Excerpted passage Block Start

Press Release for December 8 Writers Forum
This Thursday’s Writers Forum will feature prose authors Sharon Bray and Julia Bower and poet David Davis.
Sharon Bray’s writing career has ranged from to Harvard Medical School to local newspapers and literary journals. She established The Enterprise in Bucksport in 1992 which she published and edited for 9 years before she sold it in 2001. She supports herself with freelance writing, mostly for Penobscot Bay Press. She publishes the Naramissic Notebook and is active in the Bucksport Bay Healthy Communities Coalition and the Orland Fire Department. She fits her own writing around newspaper freelance reporting, farm chores, community commitments, and responding as best she can whenever anyone asks for help or needs a jar of homemade soup.

Excerpted passage Block End
Collected data Block Start

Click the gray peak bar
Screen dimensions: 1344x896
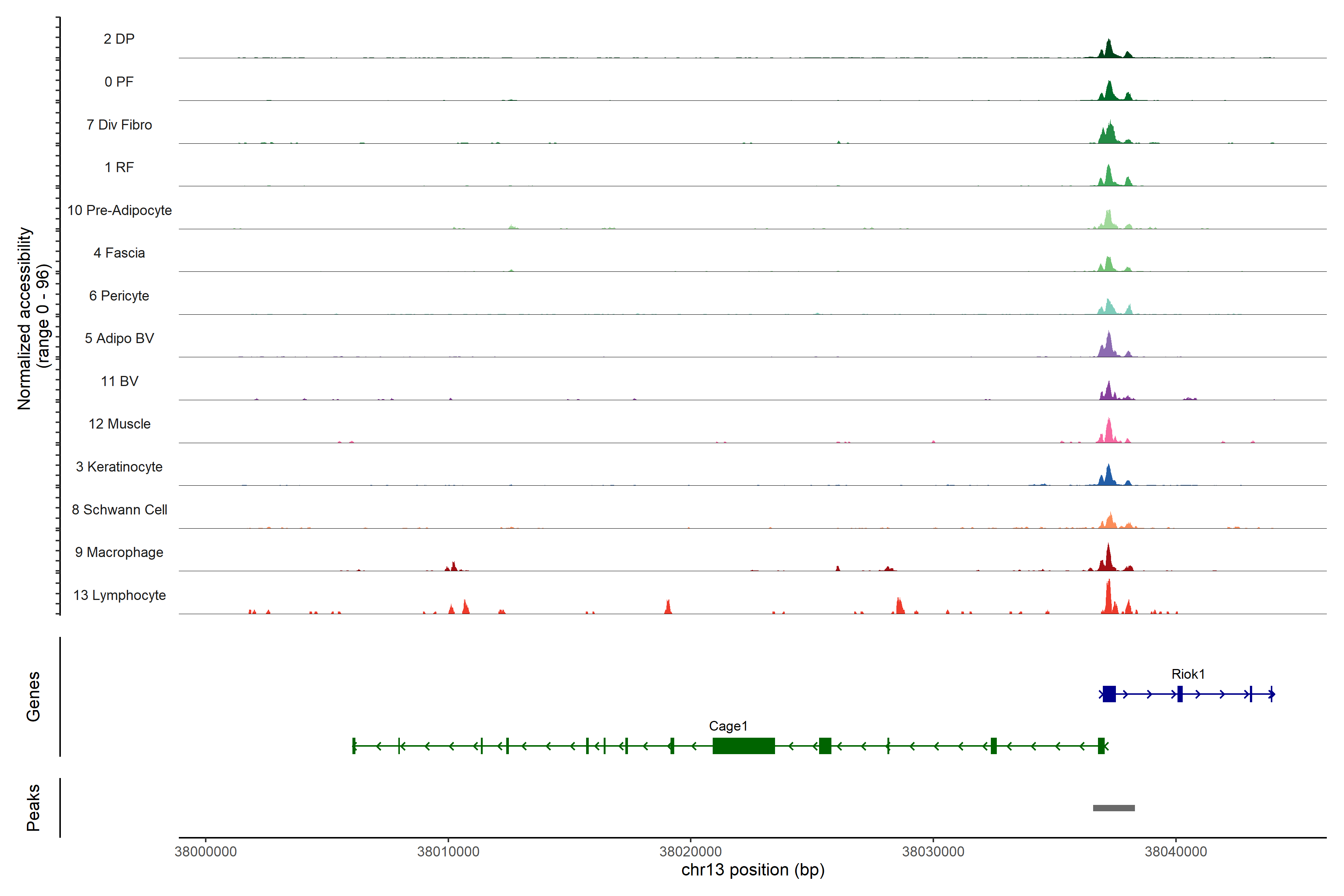pos(1114,808)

Collected data Block End

Continue the press release above about the December 8 Writers Forum from the point where it stops.

- Response to this task -
David L Davis’ work has been published in the Bucksport Enterprise, Narramissic Notebook, Echoes Magazine and in anthologies Sense of Place, H.O.M.E. Words, and the bicentennial history Best Remembered: Orland, Maine 1800-2000. He recently published a book of poetry, Ready To Be Surprised. Dave did not begin writing poetry until after the tragedy at Columbine High School. He was so moved by this event that words just came tumbling out as fast as he could write. Since that time he continues to write every day. He writes about life as has found it living beside the Narramissic River. Dave has lived alongside the Narramissic River in Orland, Maine since his marriage in 1949 to Ginny Soper Davis, a descendent of the first settlers of Orland. When Dave visited relatives in Orland after WW11 he knew this was the place he wanted to be. He worked in the Bucksport paper mill until opportunity came his way to work for the University of Maine Cooperative Extension in community development. Upon retirement from there he started and ran a successful greenhouse business. He has always been active in town affairs and community organizations. A Quaker, Dave was instrumental in starting a Friends meeting in Orland. Ginny and Dave have two children and six grandchildren.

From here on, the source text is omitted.